性暴力もDVもその中核にある権力関係、支配、そのジェンダー非対称性に敏感であれば、少なくとも不合理な評価、判断には至りえない。というか、その裁判官らの論理、合理性に性差別が組み込まれていて男性化された普遍のままだから「鈍感」が標準となってしまっている。
それは、大阪高裁判決への批判、抗議を、あるいは #フラワーデモ などを「感情的」「お気持ち」と嘲笑、冷笑し、自分は論理、合理性、普遍、あるいは「リーガルマインド」の側にいると思っている弁護士らも同じ。
そしてそれは2010年代以降再帰的に強まっているバックラッシュだということ。性差別的な意識、慣習、そして制度が見直されようとし、見直されつつあることに彼は「脅威」を感じ、自覚なき既得権益を奪われまいと必死になる。自覚的には「不当な」-「剥奪」への抵抗であり、「被害者意識」が立ち上がる。
この判決への抗議署名の呼び掛け文で、裁判官訴追委員会が宛先にされているのは確かに筋が悪いとは思うのだけど、それが主目的、焦点ではないことは呼び掛け文で明らか。

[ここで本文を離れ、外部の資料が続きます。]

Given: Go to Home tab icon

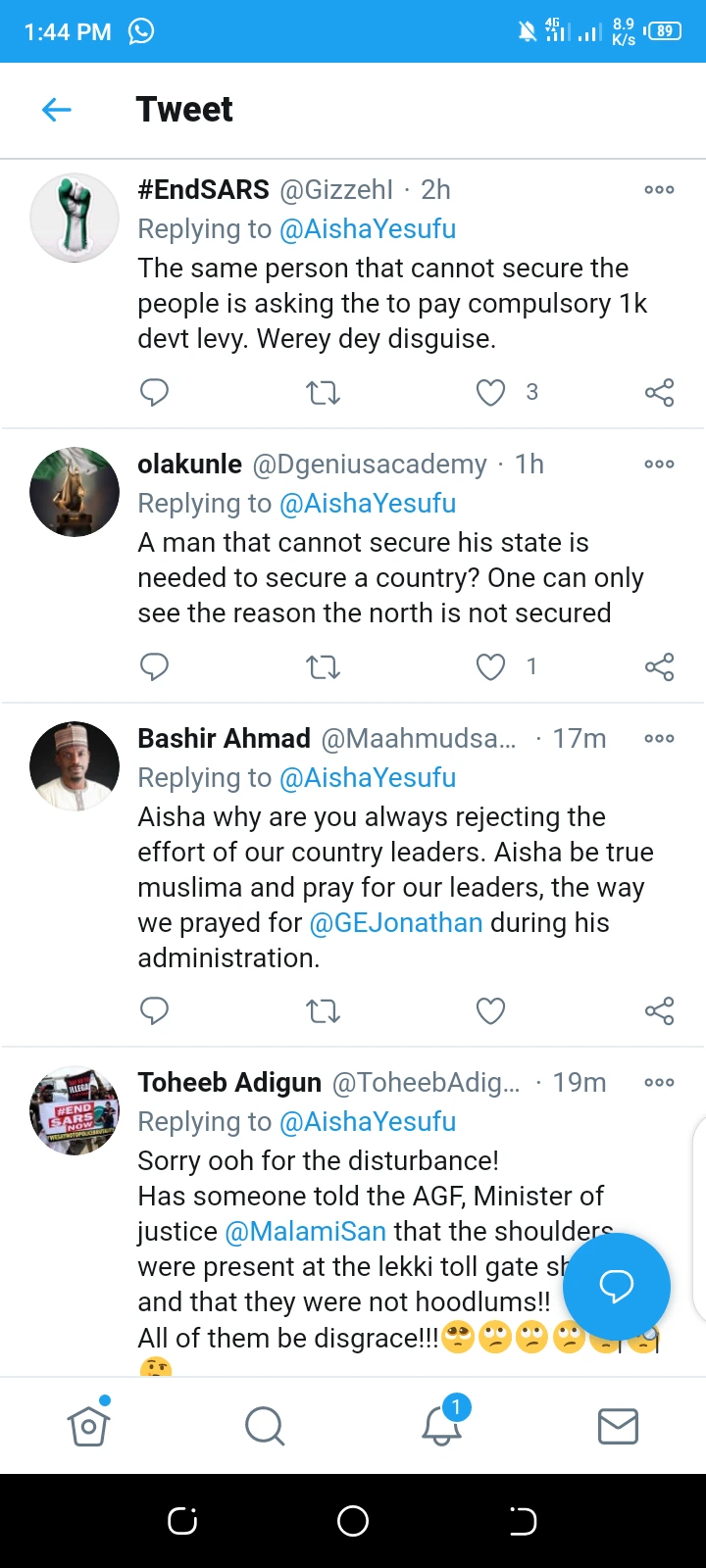Looking at the screenshot, I should 88,1426.
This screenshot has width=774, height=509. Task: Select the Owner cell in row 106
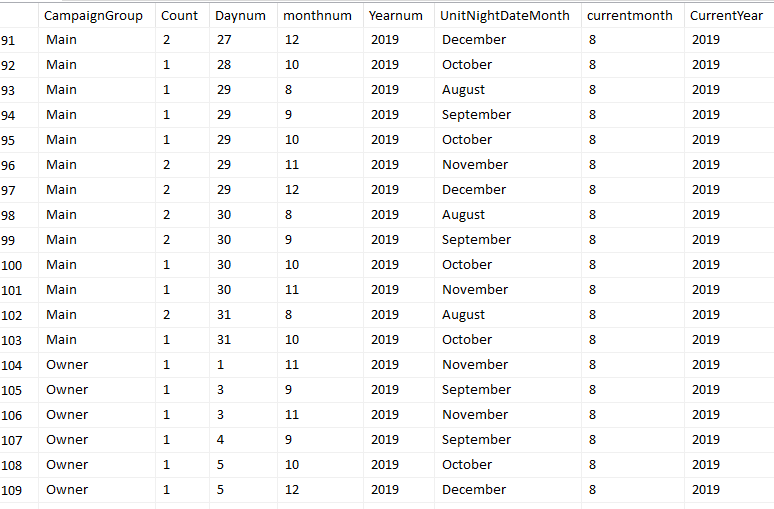click(67, 415)
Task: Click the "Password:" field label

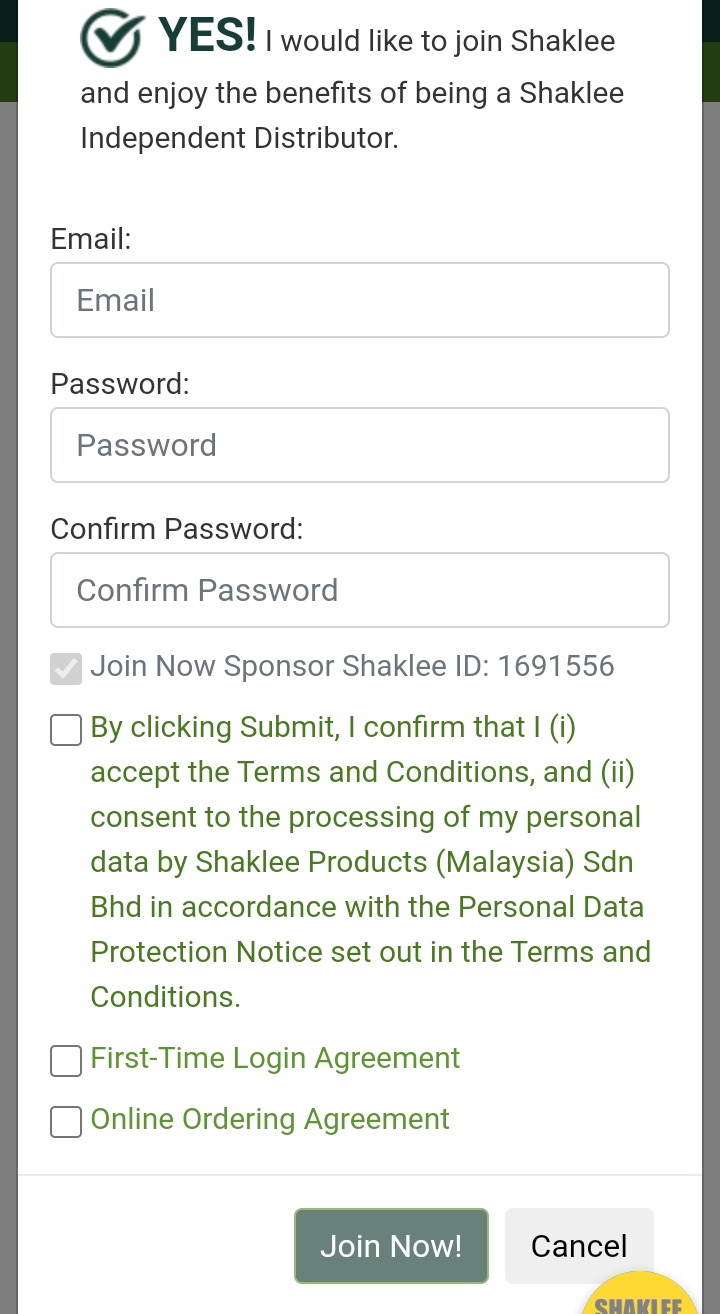Action: 120,384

判決への異議、抗議を可視化することが最大の目的であり意義。
裁判官訴追委員会に対しても「個人で」訴追請求するとされ、その付帯資料として署名リストの提出を「試みる」とされている。
この署名を例えば最高裁事務総局に提出したとしても、個別の裁判について事務総局は何もできないし、してはならない。提出先が大阪高裁であってもどこであっても同じ。だから、この署名の「提出」自体は象徴的な意味しかなく、この署名を通じて大阪高裁判決への異議、抗議が可視化され、その声が裁判所、裁判官に届くことに意義がある。また、この判決について争う手段は上告しかない訳で、検察の上告を後押しすることになるのが望まれる。
肝心なことは、呼びかけ人や賛同者が求めているのは「気に食わない判決を覆したい」ということではなく、この判決につながった裁判官あるいは裁判所内の性差別的な、ジェンダー非対称的な認識、意識を問い直し、見直し、正義が通る条件を整えて欲しいということであること。それを提出先云々の話に矮小化すべきではない。
「大阪高裁の“医大生による性的暴行”逆転無罪に対する反対意思を表明します。」署名の呼びかけ文より。これは不同意性交等罪なら有罪で強制性交等罪なら無罪だってことでは全くないんだよ。
暴行・脅迫の評価、判断の問題であり、裁判官の性暴力、否、男女間の性的関係に対する観念、意識の問題であり、被害者心理、加害者心理、権力(パワー)関係への敏感さの問題。 上でも引いたが「姦淫は強姦・和姦を問わず多少とも有形力の行使を伴うのが常であるから……」(1969年刊『注釈刑法(4)』)というレベルの観念、意識が未だ現役だという衝撃。
あるいは、87年の池袋事件。「ホテトル嬢」が客の男から暴行、脅迫を受け身の危険を感じ、客のナイフを奪って刺殺してしまった。正当防衛が認められず殺人で有罪となったが、そこには、「売春契約をした以上、性的自由及び身体の自由は放棄されており、保護に値しない」(一審での検察主張)、「被告人の性的自由及び身体の自由に対する侵害の程度については、これを一般の婦女子に対する場合と同列に論ずることはでき」ない(二審判決)という判断があった。
これは直接的には強姦罪に対する判断ではないが、暴行・脅迫について判断する上での検察官、裁判官の観念、意識の問題を示すもの。今回の大阪高裁裁判長も同様の判断をしたかもしれないと思わせる。
今回の大阪高裁判決でも、被害者に「被害者らしさ」が求められたことが、上に引用したまとめからも報道からも窺われる。「品行方正」で「弱く」、「落ち度がない」のでなければならない。平たく言えば、「かわいそうだとは思えない」のであれば被害者とはみなされない。「セックスなんてそんなもんでしょ。特に、行きずりで、酒が入ってたなら」という意識も窺える。これは条文だ構成要件だの水準のことではないんだよ。
証拠でもある映像に被害者の拒絶の言葉が残っているが、当時加害者も信じなかったし、裁判官も信じずありふれたことのように扱った。男性の家に入ったことも予めの同意のようにみなされた。その他、被害者側の落ち度があげつらわれ、証言の信用性が疑われた。いずれも判決文の断片と言われそうだが、性暴力の実際とはあまりにかけ離れた判断がなされたと言うのに十分だと考える。
署名への揚げ足取り、ミスリードで話がずらされていくのが悲しいし怒りを覚える。